The week's economic reports
Saturday, June 09, 2007
Following is a summary of last week's economic reports. The ISM services index rose sharply while productivity was revised downward and consumer credit slowed, all of this painting a mixed picture of the economy during a light week of reporting. Stocks and bonds ended the week with the S&P 500 Index down 1.9 percent to 1508, now up 6.3 percent on the year, and the yield of the 10-year U.S. Treasury up 16 basis points to 5.12 percent.
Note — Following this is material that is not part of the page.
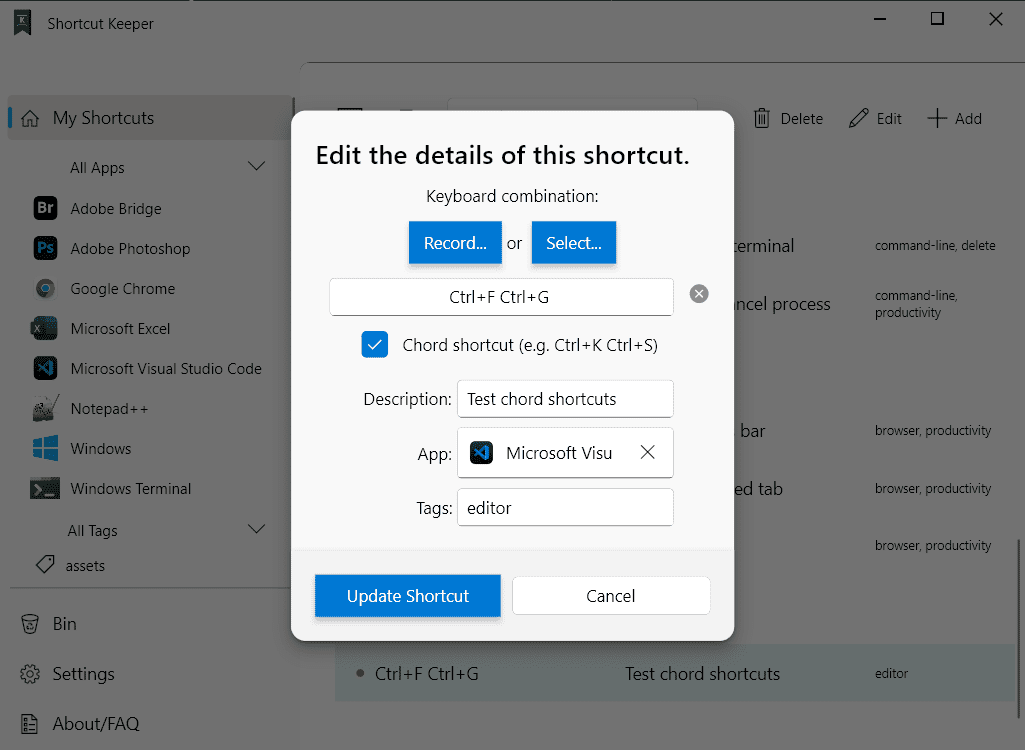Click the Update Shortcut button
Image resolution: width=1025 pixels, height=750 pixels.
click(408, 596)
Factory Orders: Factory orders came in below expectations at 0.3 percent in April after a very strong, upwardly revised gain of 4.1 percent in March. Orders for metal products, electrical equipment, and computers increased while orders for transportation equipment and construction machinery declined.
ISM Non-Manufacturing Index: The Institute for Supply Management reported that services activity nationwide rose sharply, from 56.0 in April to 59.7 in May, to the highest level in more than a year. Strength was seen in new orders, export orders, and employment with only modest gains in prices paid. Inventories increased dramatically, from 52.0 in April to 61.0 in May, perhaps an indication of an early "inventory build" in anticipation of higher levels of demand.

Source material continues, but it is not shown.